**Instructions for the task**: Would you please output the data exactly, omitting no line?

[[ Material shown, beginning ]]

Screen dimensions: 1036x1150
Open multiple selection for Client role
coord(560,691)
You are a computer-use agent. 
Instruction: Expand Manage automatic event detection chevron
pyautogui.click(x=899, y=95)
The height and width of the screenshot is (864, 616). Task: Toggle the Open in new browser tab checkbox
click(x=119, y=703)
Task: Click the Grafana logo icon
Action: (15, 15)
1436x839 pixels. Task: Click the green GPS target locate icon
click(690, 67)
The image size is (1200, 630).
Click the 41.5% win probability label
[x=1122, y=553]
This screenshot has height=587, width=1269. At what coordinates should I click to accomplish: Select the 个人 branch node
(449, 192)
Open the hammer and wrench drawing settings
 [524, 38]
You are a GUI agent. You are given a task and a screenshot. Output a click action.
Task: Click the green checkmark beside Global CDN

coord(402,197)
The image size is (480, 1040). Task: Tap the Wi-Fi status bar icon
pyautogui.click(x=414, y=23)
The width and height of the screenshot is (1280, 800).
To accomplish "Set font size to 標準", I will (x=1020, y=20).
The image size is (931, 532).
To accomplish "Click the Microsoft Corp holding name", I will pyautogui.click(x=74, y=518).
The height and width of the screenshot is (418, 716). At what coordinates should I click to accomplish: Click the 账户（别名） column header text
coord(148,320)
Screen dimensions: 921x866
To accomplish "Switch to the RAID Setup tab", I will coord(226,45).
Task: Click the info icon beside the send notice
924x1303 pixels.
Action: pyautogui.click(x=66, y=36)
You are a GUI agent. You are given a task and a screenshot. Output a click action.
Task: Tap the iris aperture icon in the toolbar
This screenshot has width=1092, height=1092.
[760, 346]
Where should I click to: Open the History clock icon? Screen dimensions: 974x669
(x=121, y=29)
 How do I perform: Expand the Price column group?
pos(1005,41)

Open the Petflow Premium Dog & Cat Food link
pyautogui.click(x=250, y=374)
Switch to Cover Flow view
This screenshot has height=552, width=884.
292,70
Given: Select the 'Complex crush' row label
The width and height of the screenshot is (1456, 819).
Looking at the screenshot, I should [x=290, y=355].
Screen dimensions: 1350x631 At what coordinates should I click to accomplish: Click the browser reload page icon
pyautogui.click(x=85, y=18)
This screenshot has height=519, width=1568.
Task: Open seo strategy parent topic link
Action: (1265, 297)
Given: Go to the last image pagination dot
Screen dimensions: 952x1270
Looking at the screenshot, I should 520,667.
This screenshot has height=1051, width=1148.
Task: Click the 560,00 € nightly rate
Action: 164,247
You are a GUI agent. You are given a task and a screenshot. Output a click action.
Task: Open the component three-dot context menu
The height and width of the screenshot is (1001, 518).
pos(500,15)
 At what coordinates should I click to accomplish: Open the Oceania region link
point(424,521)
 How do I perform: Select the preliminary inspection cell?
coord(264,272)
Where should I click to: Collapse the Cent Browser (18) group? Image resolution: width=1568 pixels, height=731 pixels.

[[ Material shown, end ]]

**Written solution**:
Screen dimensions: 1036x1150
Open multiple selection for Client role
coord(560,691)
You are a computer-use agent. 
Instruction: Expand Manage automatic event detection chevron
pyautogui.click(x=899, y=95)
The height and width of the screenshot is (864, 616). Task: Toggle the Open in new browser tab checkbox
click(x=119, y=703)
Task: Click the Grafana logo icon
Action: (15, 15)
1436x839 pixels. Task: Click the green GPS target locate icon
click(690, 67)
The image size is (1200, 630).
Click the 41.5% win probability label
[x=1122, y=553]
This screenshot has height=587, width=1269. At what coordinates should I click to accomplish: Select the 个人 branch node
(449, 192)
Open the hammer and wrench drawing settings
 [524, 38]
You are a GUI agent. You are given a task and a screenshot. Output a click action.
Task: Click the green checkmark beside Global CDN

coord(402,197)
The image size is (480, 1040). Task: Tap the Wi-Fi status bar icon
pyautogui.click(x=414, y=23)
The width and height of the screenshot is (1280, 800).
To accomplish "Set font size to 標準", I will (x=1020, y=20).
The image size is (931, 532).
To accomplish "Click the Microsoft Corp holding name", I will pyautogui.click(x=74, y=518).
The height and width of the screenshot is (418, 716). At what coordinates should I click to accomplish: Click the 账户（别名） column header text
coord(148,320)
Screen dimensions: 921x866
To accomplish "Switch to the RAID Setup tab", I will coord(226,45).
Task: Click the info icon beside the send notice
924x1303 pixels.
Action: pyautogui.click(x=66, y=36)
You are a GUI agent. You are given a task and a screenshot. Output a click action.
Task: Tap the iris aperture icon in the toolbar
This screenshot has width=1092, height=1092.
[760, 346]
Where should I click to: Open the History clock icon? Screen dimensions: 974x669
(x=121, y=29)
 How do I perform: Expand the Price column group?
pos(1005,41)

Open the Petflow Premium Dog & Cat Food link
pyautogui.click(x=250, y=374)
Switch to Cover Flow view
This screenshot has height=552, width=884.
292,70
Given: Select the 'Complex crush' row label
The width and height of the screenshot is (1456, 819).
Looking at the screenshot, I should [x=290, y=355].
Screen dimensions: 1350x631 At what coordinates should I click to accomplish: Click the browser reload page icon
pyautogui.click(x=85, y=18)
This screenshot has height=519, width=1568.
Task: Open seo strategy parent topic link
Action: (1265, 297)
Given: Go to the last image pagination dot
Screen dimensions: 952x1270
Looking at the screenshot, I should 520,667.
This screenshot has height=1051, width=1148.
Task: Click the 560,00 € nightly rate
Action: 164,247
You are a GUI agent. You are given a task and a screenshot. Output a click action.
Task: Open the component three-dot context menu
The height and width of the screenshot is (1001, 518).
pos(500,15)
 At what coordinates should I click to accomplish: Open the Oceania region link
point(424,521)
 How do I perform: Select the preliminary inspection cell?
coord(264,272)
Where should I click to: Collapse the Cent Browser (18) group? Image resolution: width=1568 pixels, height=731 pixels.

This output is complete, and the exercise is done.